Para causar una buena impresión tan solo existe una única oportunidad. En el caso de los libros, la primera impresión se reduce a unas pocas letras, apenas unas líneas. El autor no dispone de tiempo, tiene que dejar de lado las digresiones e impactar de lleno en el alma de los lectores.
¿Quién no recuerda el comienzo de El Quijote? Billy Wilder recomendaba que si una película no te atrapa en el primer minuto debes dejar de verla. Con los libros sucede algo parecido.
En estos momentos la oferta literaria es tan grande que los escritores necesitan sembrar la semilla de la curiosidad desde las primeras frases.
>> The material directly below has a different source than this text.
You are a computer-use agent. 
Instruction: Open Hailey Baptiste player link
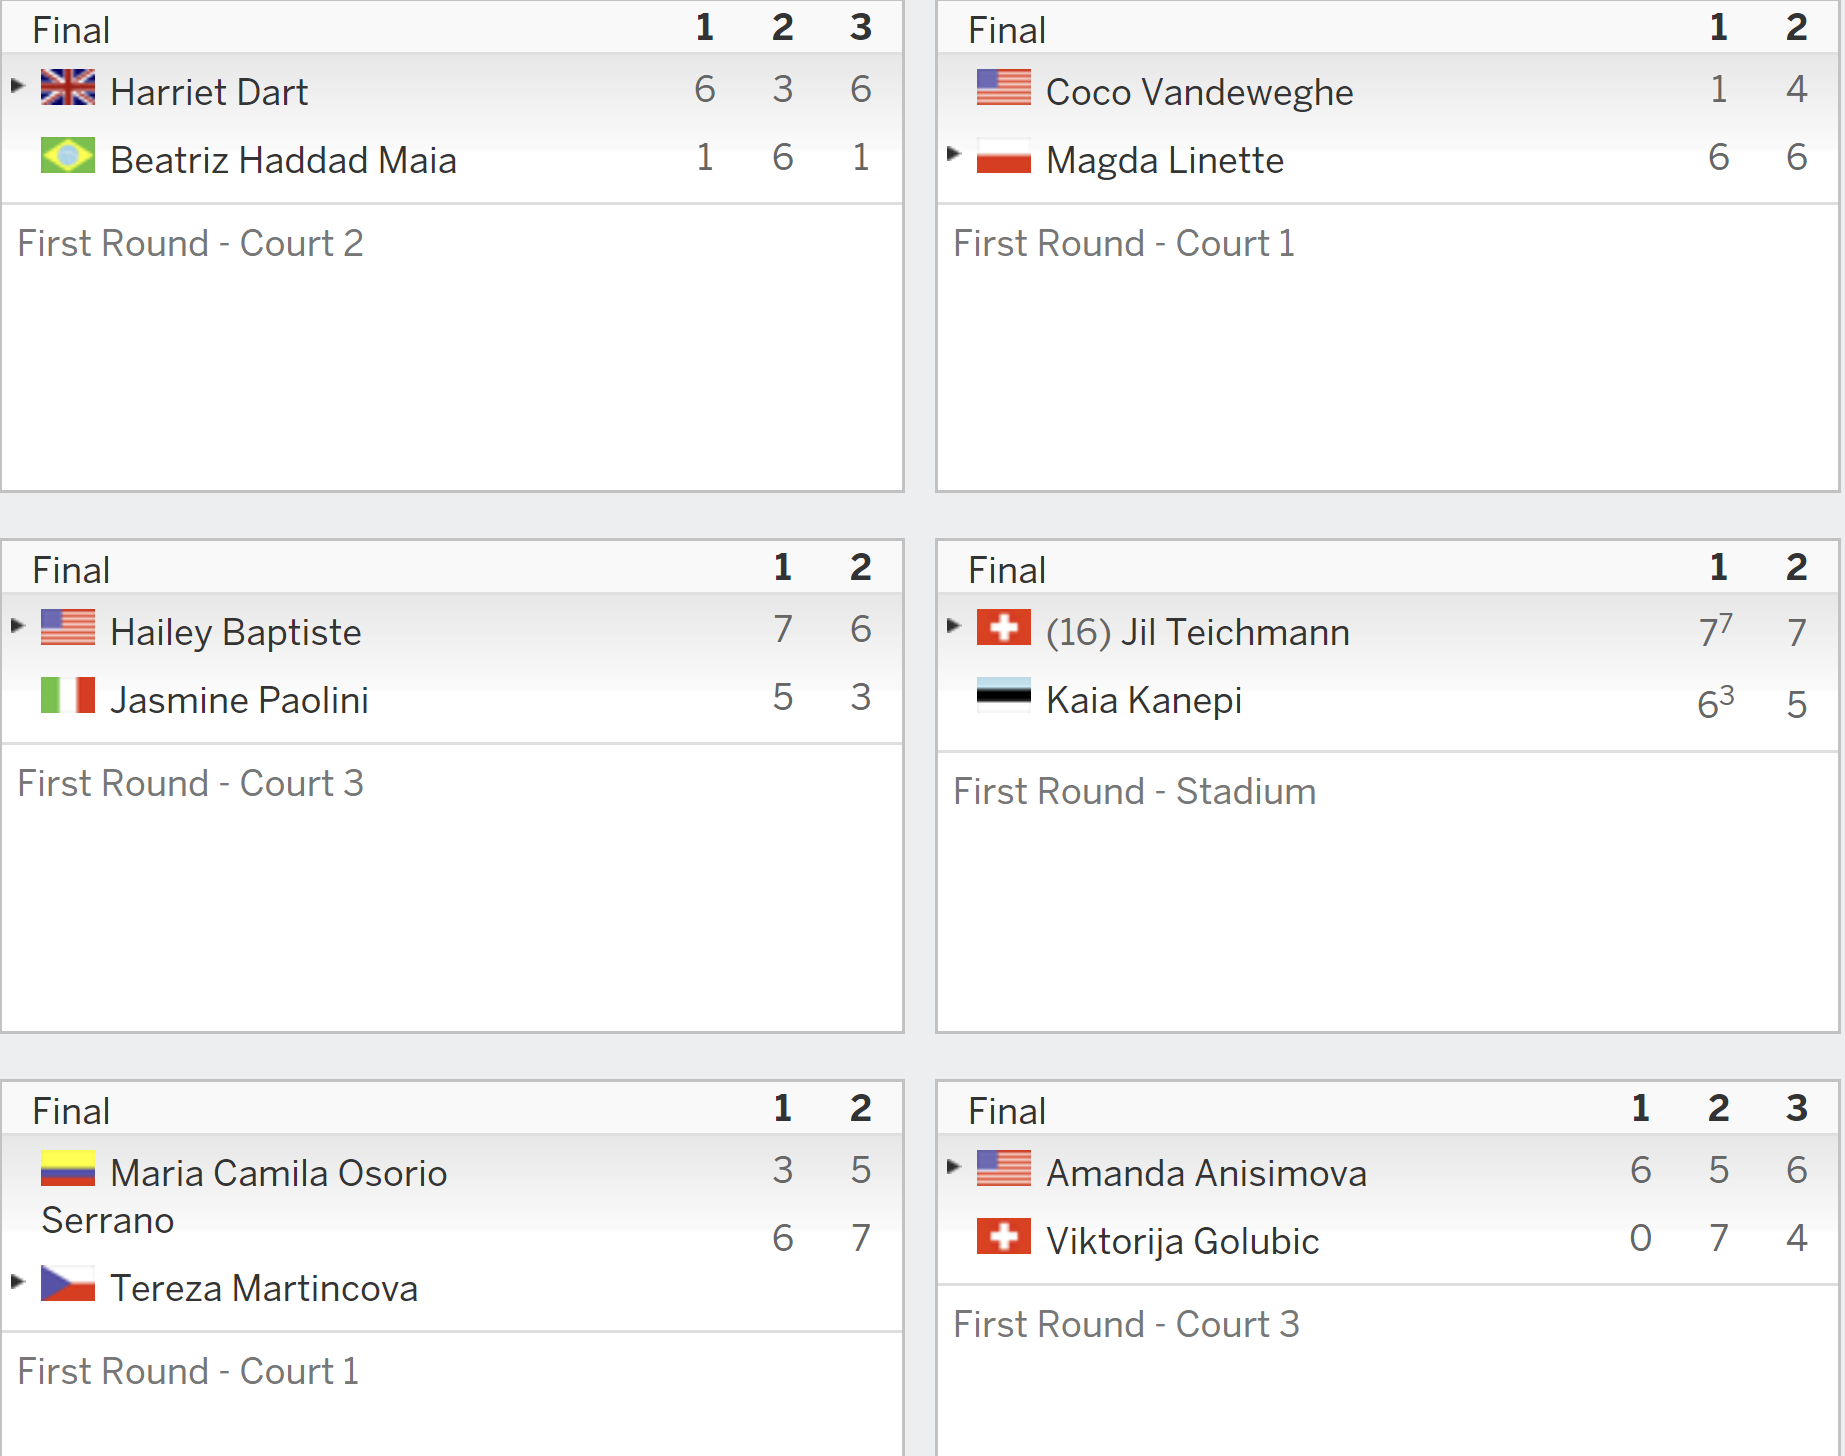(236, 632)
Los inicios, a veces, son tan memorables como la propia obra en sí misma.
El mejor inicio requiere jugar con el lector
A veces tan solo un pequeño párrafo nos basta para entrever todo el cosmos literario que nos espera:
“Cuando Gregorio Samsa se despertó una mañana después de un sueño intranquilo, se encontró sobre su cama convertido en un monstruoso insecto” (La metamorfosis, Kafka).
Humberto Eco intenta seducirnos en El nombre de la rosa con un juego semiótico:
“En el principio era el Verbo y el Verbo era en Dios, y el Verbo era Dios”
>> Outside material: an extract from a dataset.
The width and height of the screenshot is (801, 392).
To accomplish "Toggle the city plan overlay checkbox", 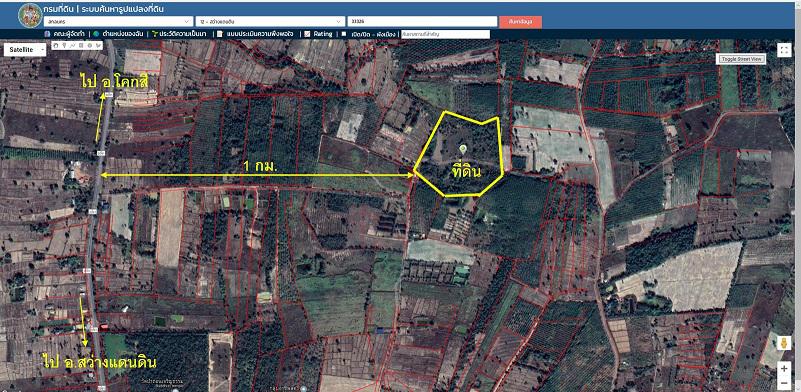I will (344, 34).
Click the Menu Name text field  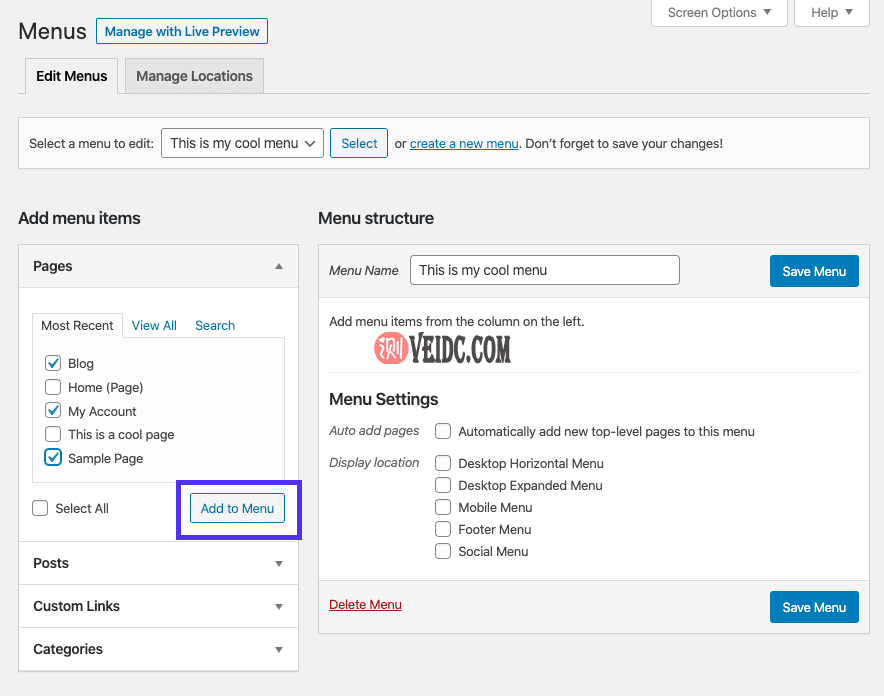click(544, 270)
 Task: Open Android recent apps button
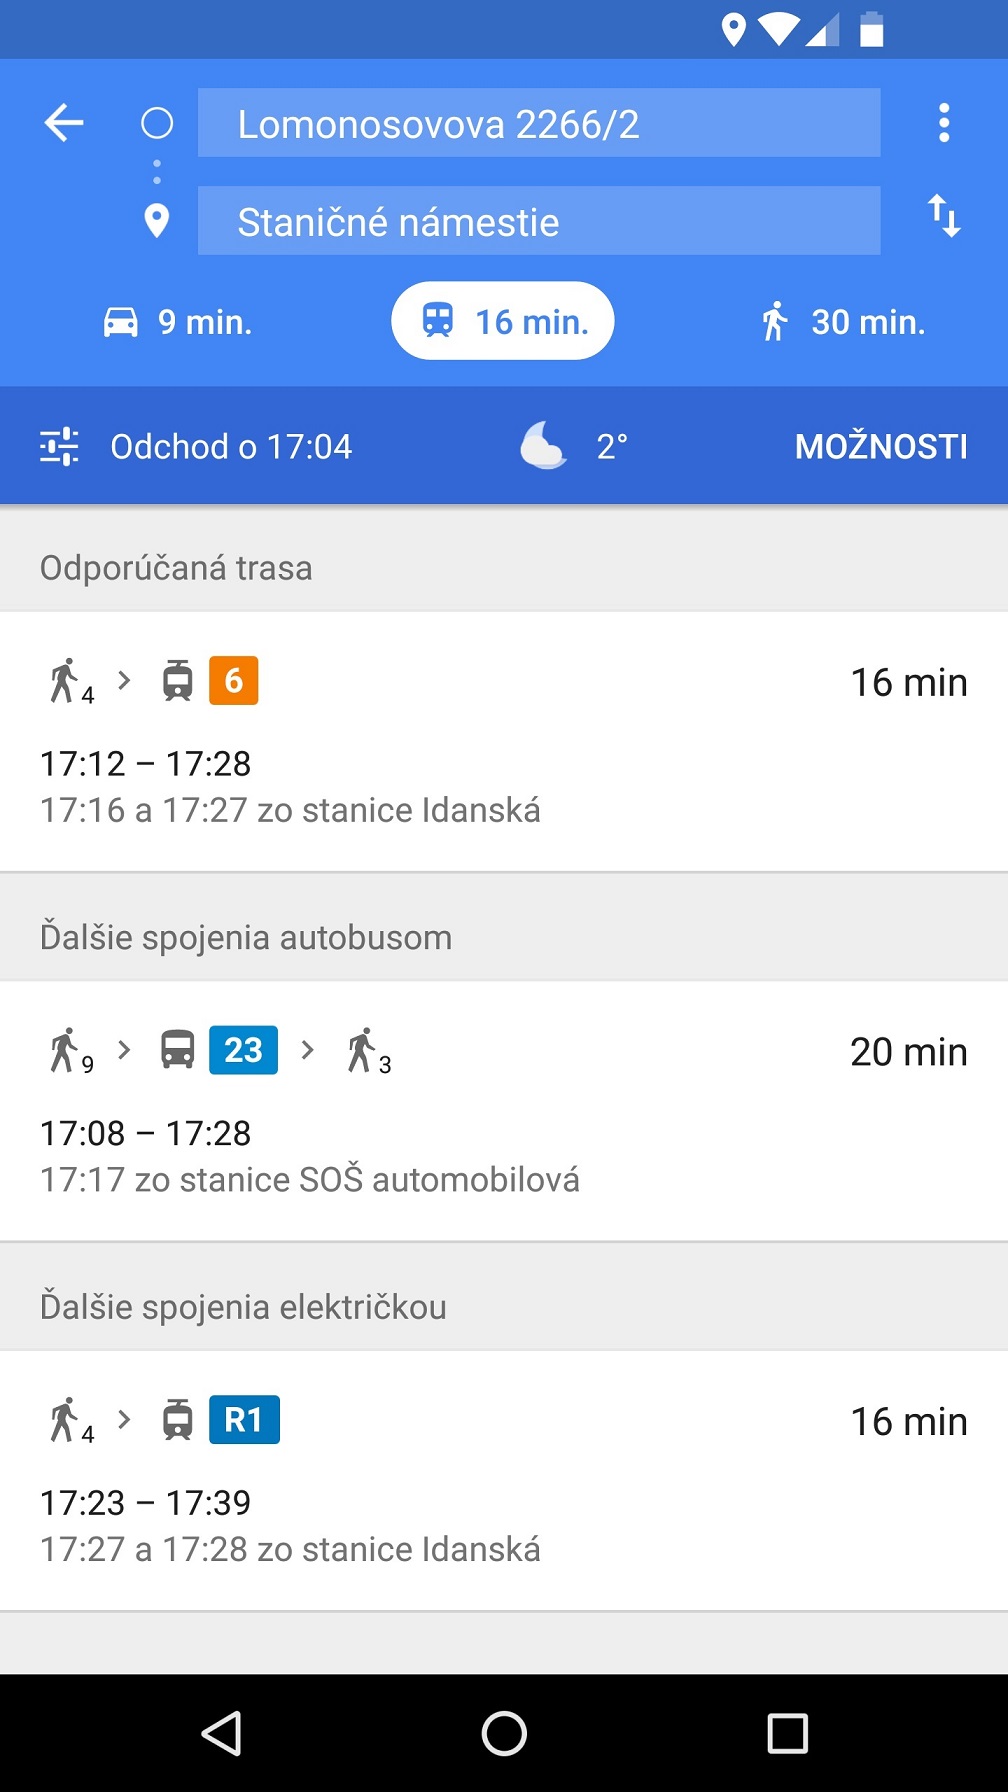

Este recurso no es fácil, tan solo los genios como él son capaces de conseguirlo.
A los lectores les gusta la dicotomía y esto lo sabía Charles Dickens:
“Era el mejor de los tiempos, era el peor de los tiempos, la edad de la sabiduría y también de la locura” (Historia de dos ciudades).
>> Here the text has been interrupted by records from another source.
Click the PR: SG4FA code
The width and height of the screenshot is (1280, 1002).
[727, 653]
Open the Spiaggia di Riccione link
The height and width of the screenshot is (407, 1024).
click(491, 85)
Los comienzos literarios tienen un universo ilimitado, para comprobarlo tan solo hay que explorar los grandes clásicos. Hay algunos absurdos como sucede en El extranjero de Albert Camus:
“Hoy ha muerto mamá. O quizá ayer. No lo sé”
Esto genera desazón, duda y falta de empatía que nos empuja a conocer más, en definitiva, a seguir leyendo.
Universos donde todo es posible
Otros escritores prefieren las solemnidades como “Llamadme Ismael” (Moby Dick) o “Todas las familias dichosas se parecen, pero las infelices lo son cada una a su manera” (Anna Karenina).
Hay novelas que nos sitúan en un tiempo y un lugar excepcionales, donde todo es posible y, al mismo tiempo, donde todo está por hacer. Es precisamente esta filosofía narrativa la que predispone al lector a tener una experiencia única e insólita.
¿Cómo olvidar el comienzo de El guardián entre el centeno?
“Si de verdad les interesa lo que les voy a contar, lo primero que querrán saber es dónde nací…”
De forma similar arranca El camino de Miguel Delibes:
“Las cosas podrían haber sucedido de cualquier otra manera y, sin embargo, suceden así”.
Después de un buen inicio viene lo más peliagudo, consumar la deuda prometida, saciar la curiosidad del que está al otro lado del libro. Únicamente los más sagaces y los más preparados consiguen que su libro sea recordado entre toda la caterva de novelas que ocupan nuestro cerebro literario.
No en balde, recordar significa literalmente volver a pasar por el corazón (‘re’, de nuevo, y ‘cordis’, corazón).
Para terminar, rememorar el mejor microcuento de toda la Historia (el cuento más corto del mundo, de solo 7 palabras): El dinosaurio, del escritor hondureño Augusto Monteroso, en donde el inicio y el final se funden en un abrazo inmortal…
“Cuando despertó, el dinosaurio todavía estaba allí.”